La prudenza e la coscienza sociale del giudice terrà conto dunque della gravità e della serietà delle lesioni, che hanno decisamente superato la soglia della tolleranza, per colpire beni essenziali della persona di un minore innocente, con una valutazione unitaria coerente e personalizzante. Questa è la lezione delle Sezioni Unite che tutti i giudici debbono applicare.
In conclusione, l’accoglimento dell’appello principale ed il rigetto di quello incidentale determinano un rinvio chiuso, ristretto alla valutazione unitaria dei danni biologico e morale, nei limiti del devolutum residuo, tenendo tuttavia conto della natura del debito di valore e del persistente inadempimento ai fini della rivalutazione e di interessi compensativi.
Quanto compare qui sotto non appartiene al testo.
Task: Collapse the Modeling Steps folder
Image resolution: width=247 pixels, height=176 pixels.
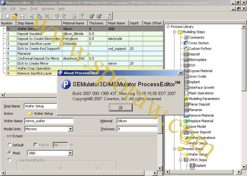Action: pos(174,32)

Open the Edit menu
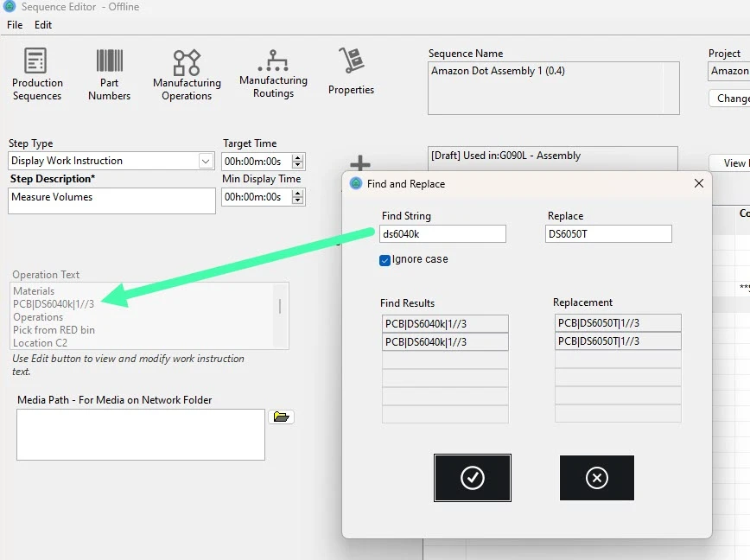coord(43,25)
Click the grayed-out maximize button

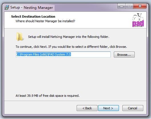129,6
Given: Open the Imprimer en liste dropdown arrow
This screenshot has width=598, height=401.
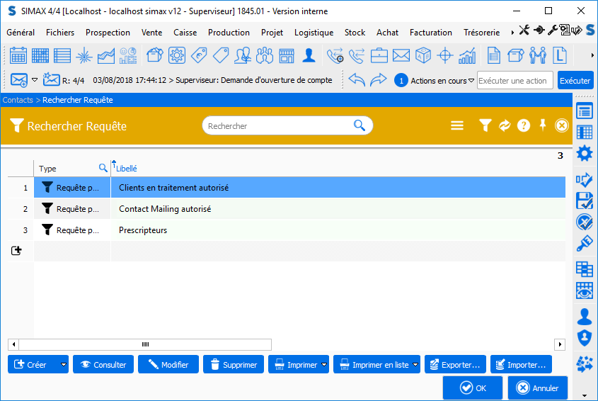Looking at the screenshot, I should coord(415,365).
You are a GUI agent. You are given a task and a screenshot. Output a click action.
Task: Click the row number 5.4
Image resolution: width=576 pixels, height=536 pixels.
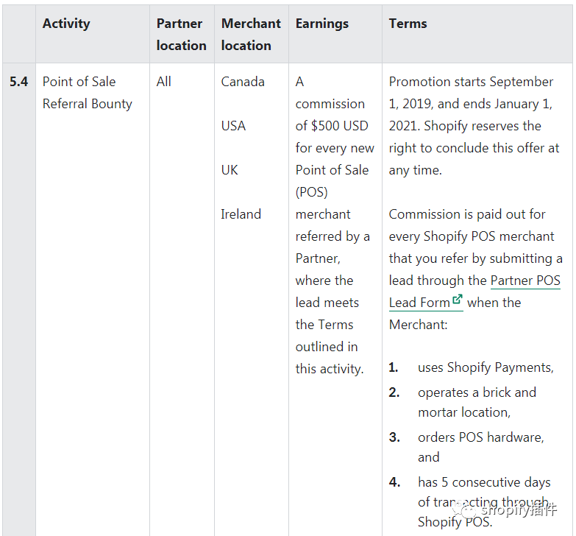(18, 82)
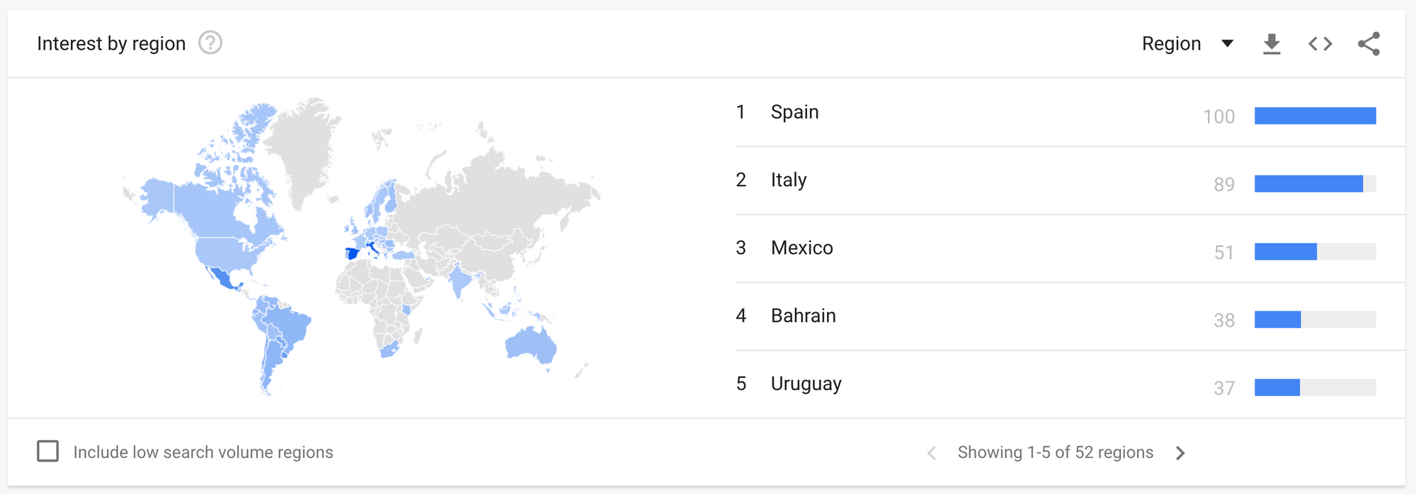
Task: Click India on the world map
Action: coord(459,280)
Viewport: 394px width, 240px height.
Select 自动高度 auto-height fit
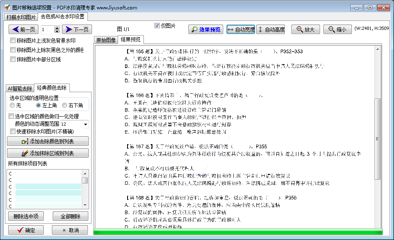[x=271, y=29]
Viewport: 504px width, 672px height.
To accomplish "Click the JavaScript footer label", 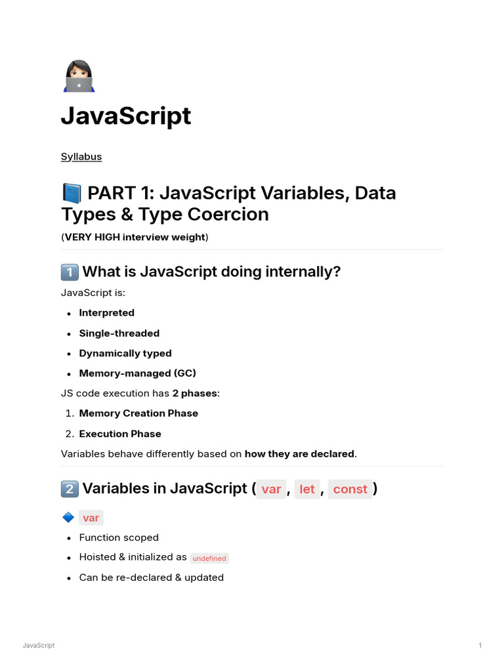I will 39,645.
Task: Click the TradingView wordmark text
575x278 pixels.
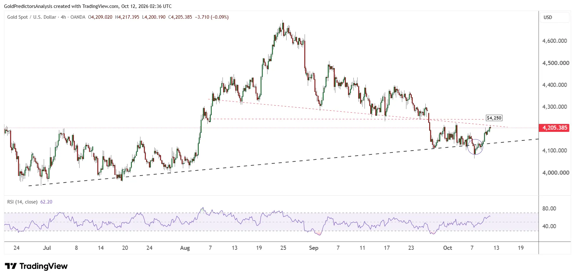Action: tap(43, 266)
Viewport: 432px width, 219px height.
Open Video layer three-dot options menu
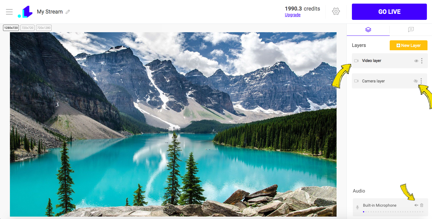click(x=422, y=61)
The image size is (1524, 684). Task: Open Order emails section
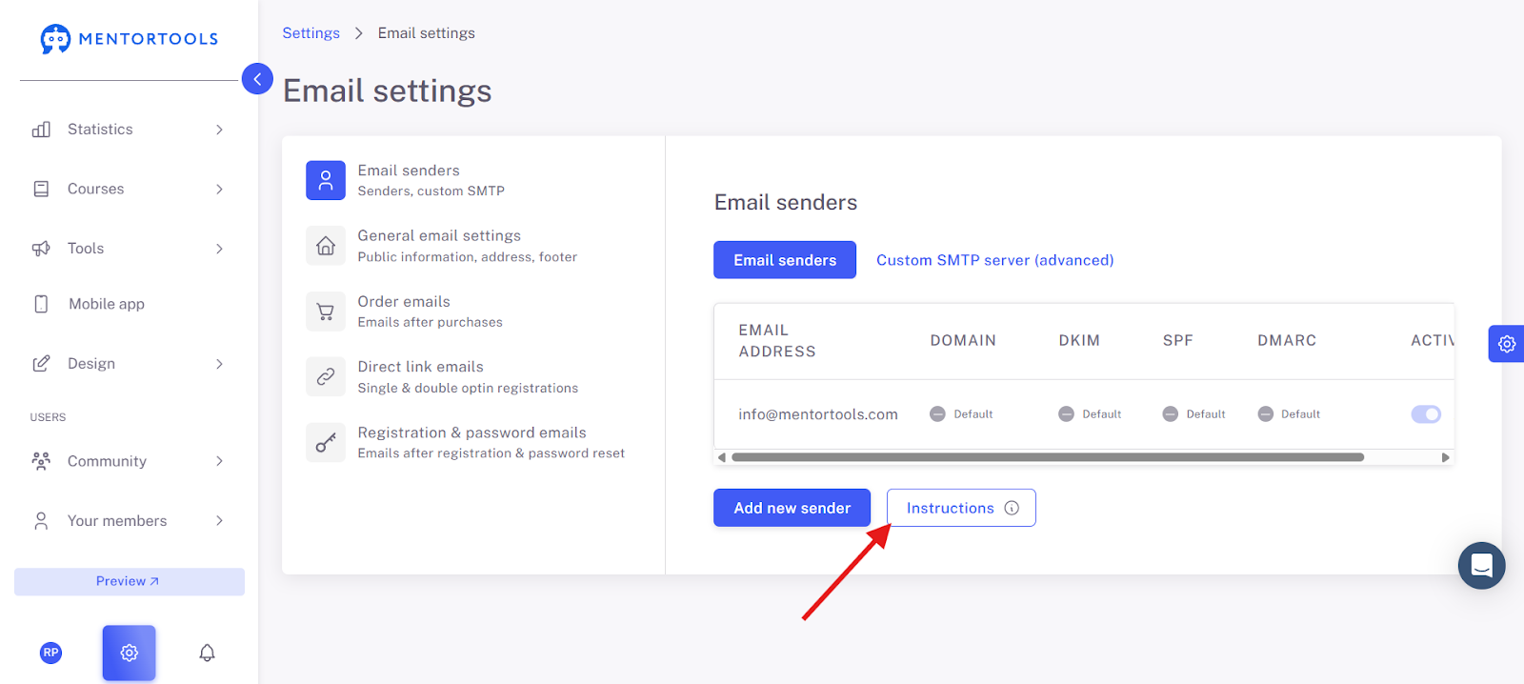467,312
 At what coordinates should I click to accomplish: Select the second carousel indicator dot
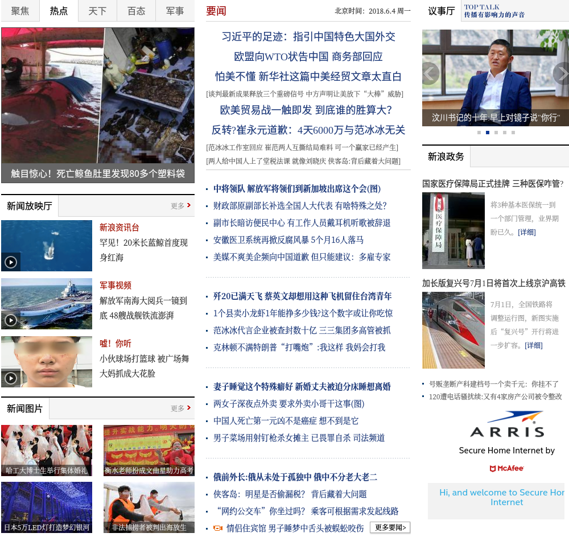click(x=488, y=133)
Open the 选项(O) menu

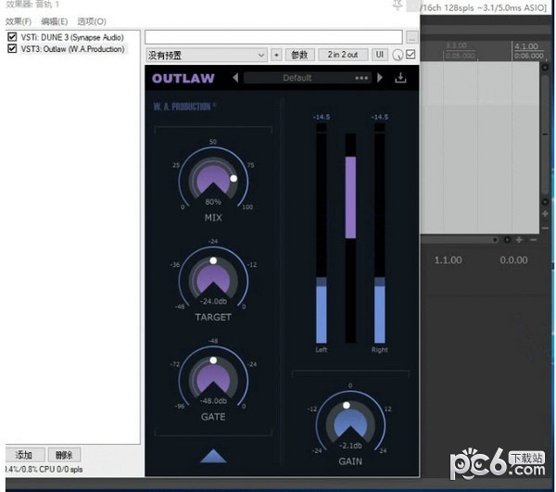click(91, 20)
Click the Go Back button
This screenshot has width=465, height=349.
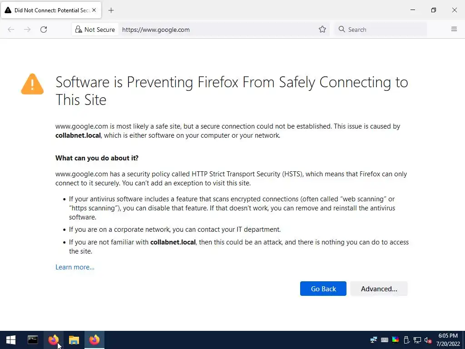point(323,289)
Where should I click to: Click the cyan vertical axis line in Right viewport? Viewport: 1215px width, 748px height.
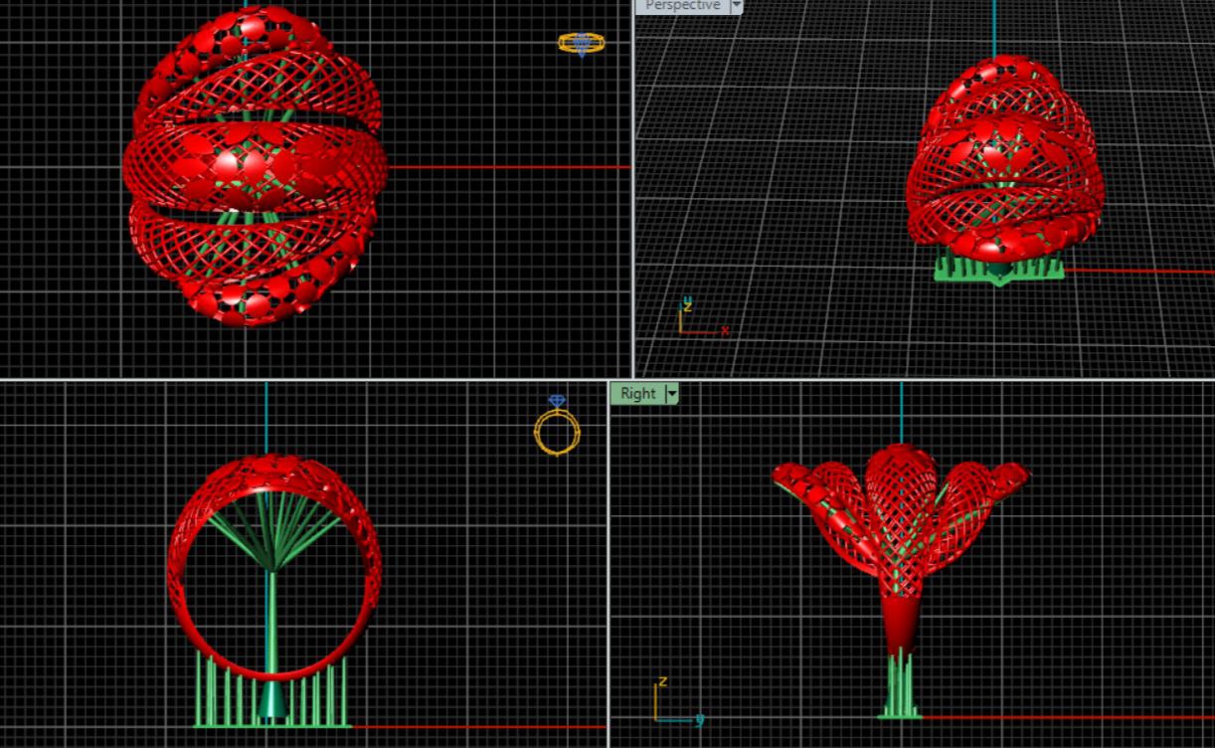click(x=902, y=413)
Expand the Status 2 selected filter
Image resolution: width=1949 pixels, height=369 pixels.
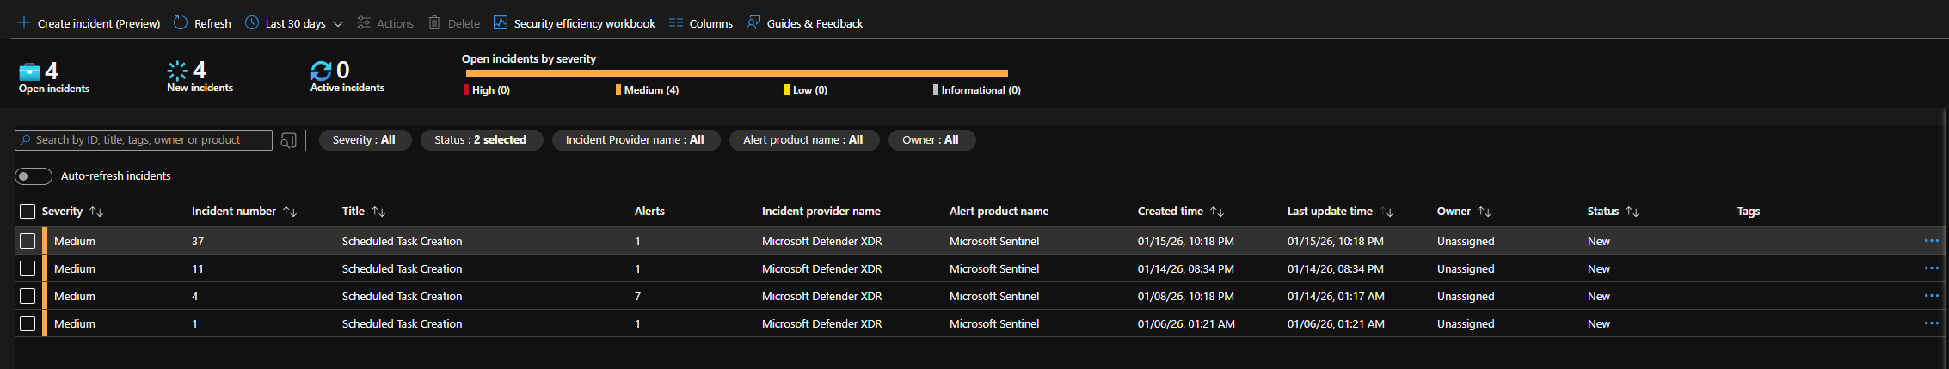pos(481,140)
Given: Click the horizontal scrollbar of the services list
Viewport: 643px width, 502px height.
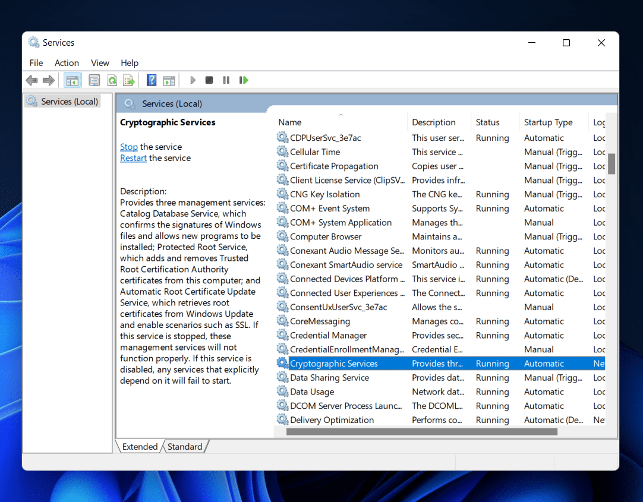Looking at the screenshot, I should 421,432.
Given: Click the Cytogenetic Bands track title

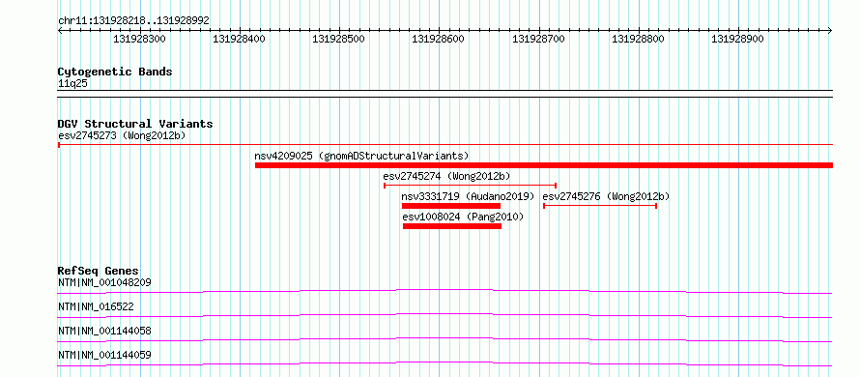Looking at the screenshot, I should click(115, 72).
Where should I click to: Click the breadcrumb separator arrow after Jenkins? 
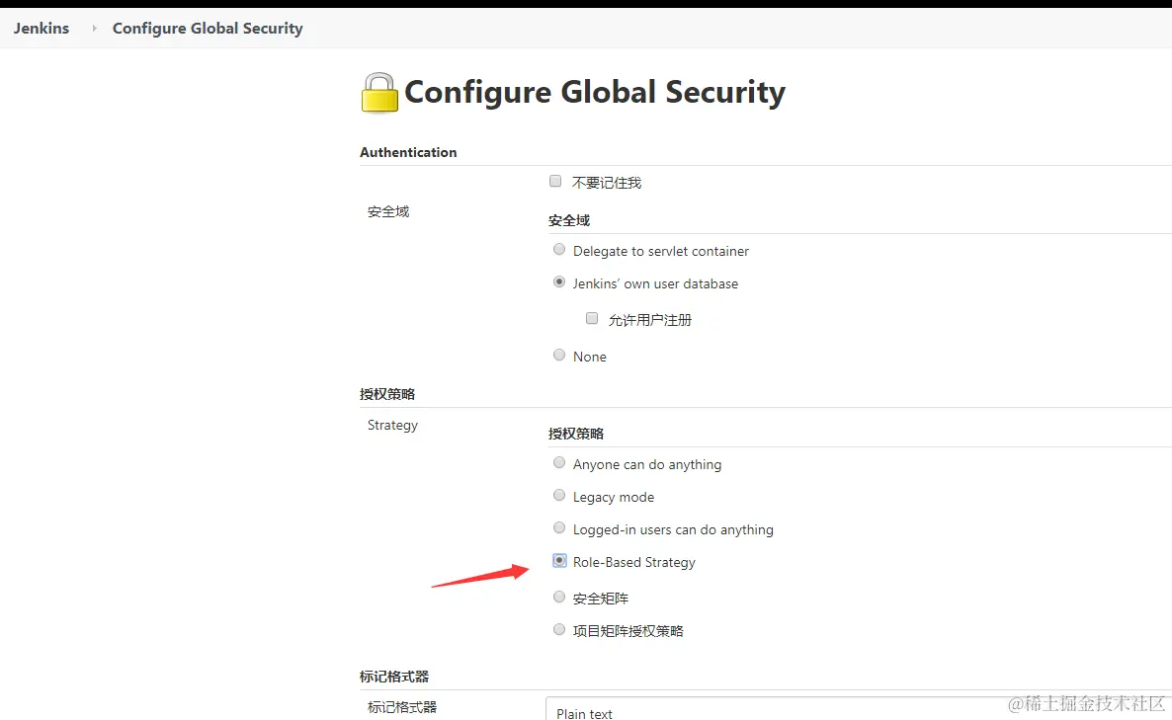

La Cassazione è con rinvio alla Corte di appello di Milano che si atterrà ai principi di diritto come sopra enunciati.
SUSSISTE OBBLIGO DI SEGRETAZIONE DEI DATI PERSONALI DELLA MINORE NEI SENSI DI CUI IN DISPOSITIVO.
P.Q.M.
RIUNISCE i ricorsi, accoglie quello principale e rigetta l’incidentale, cassa in relazione e rinvia anche per le spese del giudizio di Cassazione alla Corte di appello di Milano in diversa composizione.
DISPONE ai sensi del D.Lgs. n. 196 del 2003, art. 52, l’obbligo di segregazione dei dati anagrafici e sensibili inerenti alla minore coinvolta nei fatti processuali, in relazione alla riproduzione ed utilizzazione anche parziale della presente sentenza da parte di chiunque assuma le veste di diffusore.
Così deciso in Roma, il 10 marzo 2009.